Thank you, mads! I can get an adjustable queen size bed here in US at Costco for under $2000. It’s still a lot but way cheaper than a Sleep Number bed. My husband & I checked into a Sleep Number yesterday. And for a split king adjustable bed with a cooling pad just on my side it was over $8800.00!!! I told them nicely that it was a ridiculous price for an air bed! My sister has one & loves it but it’s way too much for us. And the cooling pad is awesome! If I just bought it to put on top of my mattress it would still be over $1000.00!!! I noticed as I was reading the discussions from last year that there was mention about many of us also having back pain. And I suffer greatly with it. In fact, I’ve suffered with low back pain ever since I acquired EM. I go thru periods where it subsides some but ever since beginning of 2014 I’ve been suffering real bad. Looks like I will be considering cortisone shots. Well, I could tell you more but I think I have written enough this time! Hope we all get rest tonight!

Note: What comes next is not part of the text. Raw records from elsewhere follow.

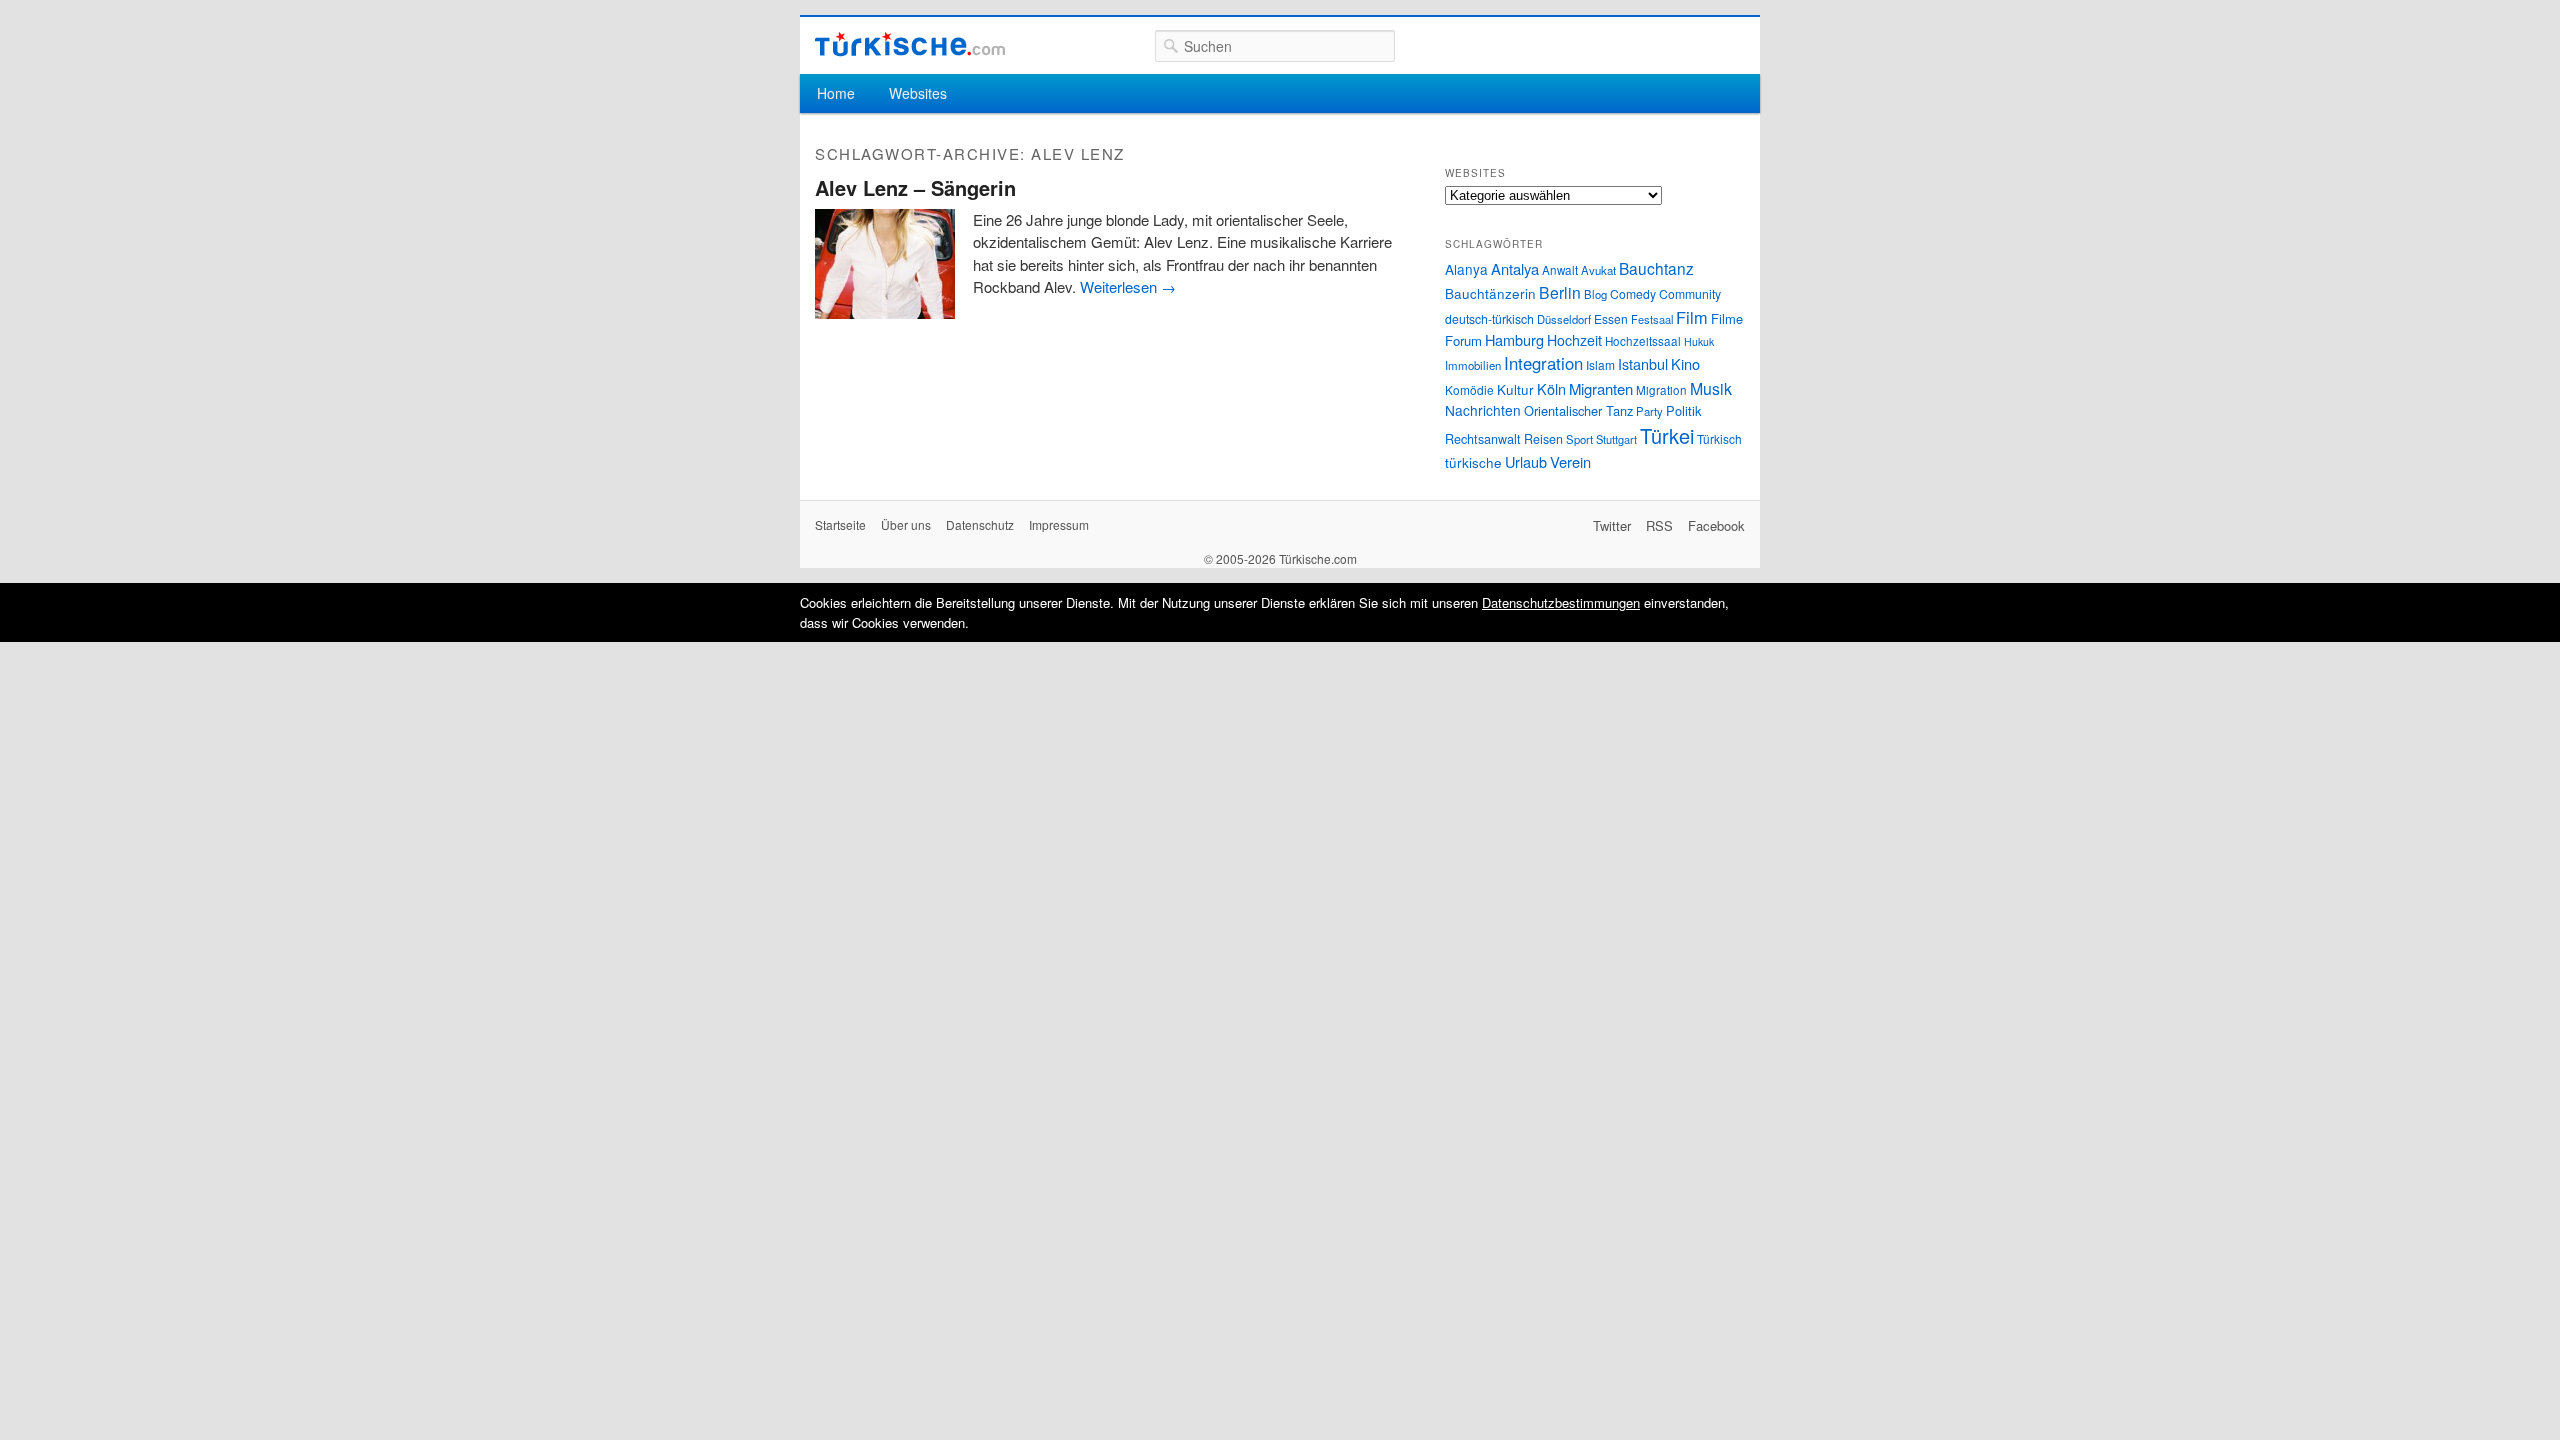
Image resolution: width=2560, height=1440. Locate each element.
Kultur (1515, 389)
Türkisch (1719, 438)
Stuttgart (1616, 439)
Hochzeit (1574, 340)
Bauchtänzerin (1490, 293)
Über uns (906, 524)
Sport (1579, 439)
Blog (1595, 294)
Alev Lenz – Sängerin (915, 187)
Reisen (1543, 439)
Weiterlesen (1128, 286)
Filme (1727, 318)
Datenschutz (980, 524)
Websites (918, 93)
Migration (1661, 390)
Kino (1685, 363)
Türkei (1667, 435)
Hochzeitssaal (1643, 341)
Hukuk (1699, 341)
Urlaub (1526, 461)
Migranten (1601, 388)
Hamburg (1514, 339)
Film (1692, 317)
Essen (1611, 318)
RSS (1659, 525)
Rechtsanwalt (1483, 439)
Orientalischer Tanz (1578, 410)
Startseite (840, 524)
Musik (1711, 388)
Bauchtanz (1656, 268)
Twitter (1612, 525)
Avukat (1598, 270)
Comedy (1633, 293)
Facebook (1716, 525)
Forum (1463, 340)
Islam (1600, 364)
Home (836, 93)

I used to have one, it was a 50 year old model, worked great, but fell apart. I might get another, I think there is one in storage here. They help a lot!
If you get one, get the extra long, if you are over 5’-6" tall. The regular size when folded is to short.
Thank you, Jon sparky! My husband & I are still talking about it. But, I don’t think I have a choice any longer. My feet are so bad at night like all of you & I’m just looking at anything for even just a little bit of relief. But, good to know about getting the extra long. I’m 5’-6". I also have another issue when I sleep. I have been sleeping on my sides with a body pillow for a long time due to back problems, shoulders, & stomach problems. But, now my body pillow is making my legs hot which in turn make my feet flare. I’ve been contemplating those chillow pillows but they sound like they are really heavy. I would probably get 2. One for between my knees & one to prop up my shoulders when I’m on my side. Does anybody have them & do you think they would be too heavy for what I need?
BTW, I have also seen a metal frame that hooks on the end of the bed, to create a tent so your feet don't touch the covers.
Thank you, Jon!
I’m a newbie here and just saw this thread under the Complementary Therapies.
I already have an adjustable bed and, because my dr. and I initially thought I had edema, I’ve raised the foot of my bed just a tad. And it helps!!!